*Given passage*
============
Unveiled nine months before the first kilometre will be raced, riders dressed in all their finery attended the presentation, walked awkwardly across the stage before offering up non-committal platitudes about a race that won’t take place for more than 250 days. Tadej Pogačar described week one as looking “hard” in the same way I might describe what I’m having for dinner tonight as “food.” Media outlets will now scramble to publish analysis pieces, picking over stages and isolating exact points at where the Tour will be won and lost.

I for one will not be falling for anything they say. Just like Donald Trump or Michael Gove (google him, actually…don’t), I’ve had enough of experts. Remember how that first mountain stage of the 2020 Tour de France to Mont Aigoual was bigged up and then Alexey Lutsenko went ahead and flattened the entire thing into a complete non-spectacle? Admittedly that is a very niche grudge to bear, and actually AL is a bit of a cult hero of mine, but if you stand for nothing, you’ll fall for anything.

Anyway, in place of any erudite analysis of things that haven’t happened yet, we’ve decided to examine the 21 stages of the 2023 Tour de France in another way: by their unspoken yet unequivocal vibe.

Yes, we mean ‘vibe’ in the same way a springbreaker would describe sipping a Frappuccino as they get driven to the beach in a convertible by an adolescent named Jared, but instead apply it to men racing bikes over mountains in lycra. The cover image of this article, for example, of Fred Wright and Mattia Cattaneo racing against the backdrop of what looks like the Windows XP desktop background: indescribable, delicious vibes. A vibe isn’t something tangible, it exists in the ether, where ASO can’t package it up and sell it to the broadcaster with the highest bid before issuing copyright strikes against any of the little people who dare to do so much as tweet ‘Tour de France vibes’.
============
*Given data*
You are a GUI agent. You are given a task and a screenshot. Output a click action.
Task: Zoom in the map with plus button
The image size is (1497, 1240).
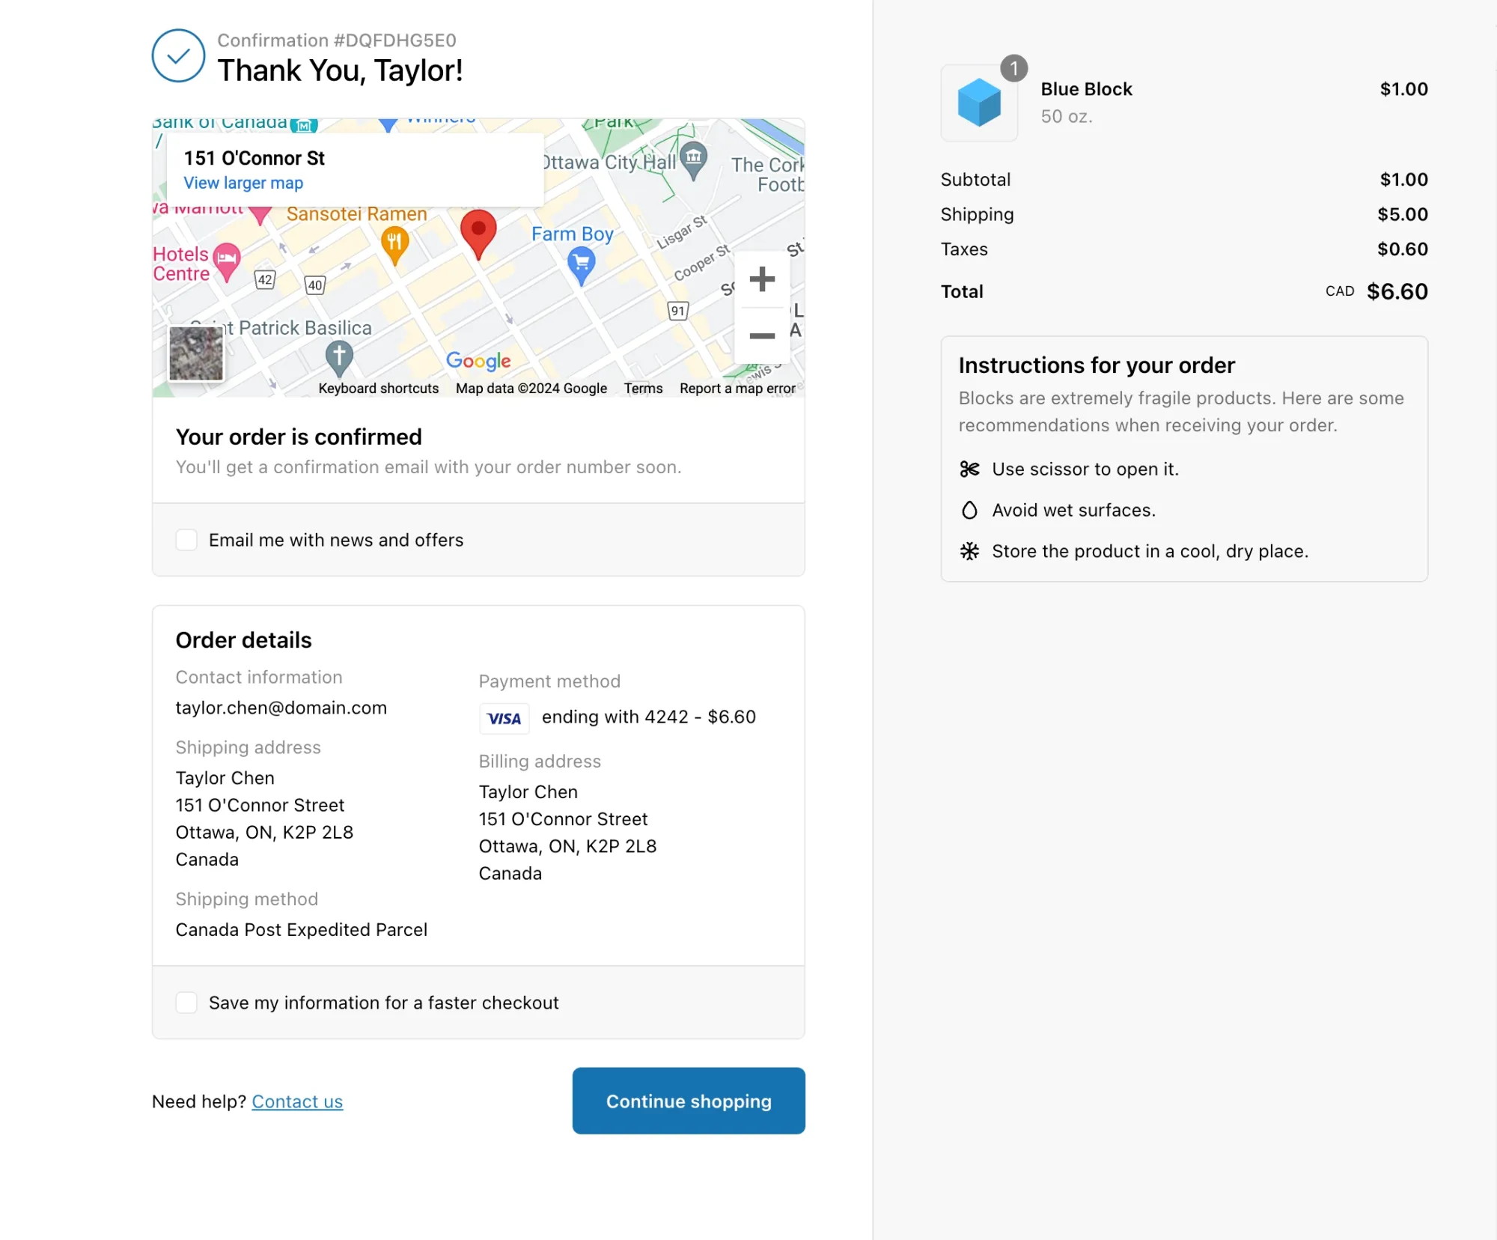(x=761, y=279)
============
Resume the piece on the vibes of the 2023 Tour de France route, picking up right after its final sentence.

So, without further ado, here are the 21 stages of the 2023 Tour de France listed in order from least vibe to most vibe. Of course, not all of the complete route maps have been released, which means some hidden gems could be lurking, currently uncovered. But if you want serious analysis you better look somewhere else as all we’re dealing with here are baseless and whimsical knee-jerk reactions.

Vibes.

Stage 11: Clermont-Ferrand – Moulins

I’ve been to Clermont-Ferrand once, during the 2020 Critérium du Dauphiné I believe. It’s a big rugby town and the stadium that is home to all the roughhousing has a glass appendage with a small balcony where the players can relax after training and eat some lunch. As I walked past it into town, minding my own business, a group of their hulking stares turned my way, unbreaking in their eye contact until I had exited their territory. It was very uncomfortable and weird. I am not looking forward to returning to Clermont-Ferrand. Moulins looks nice though, so maybe that can save the day.

Stage 4: Dax – Nogaro

While Dax – Nogaro sounds like a match-up of two characters from Dragonball Z about to engage in a bout of fisticuffs, I hold a conscious bias that stage 4 of the Tour de France is usually a slow-burner and rarely of consequence to the overarching narrative of the race. It’s a cosy, worn jumper of a stage. Nice, but not a vibe.

Stage 3: Amorebieta-Etxano (Spain) – Bayonne

The third stage of a foreign Grand Départ is like the third day of a stag/buck/bachelor party – at this point, you just want to go home.

Stage 7: Mont-de-Marsan – Bordeaux

Stage 7 of the 2023 Tour de France will take place on a Friday, a day when you’re gearing up for a Big Weekend of not working the job that is slowly grinding you into a fine dust until you’re dead, whereupon you’ll realise you’ve dedicated the majority of your life doing something rather inconsequential and making someone else rich.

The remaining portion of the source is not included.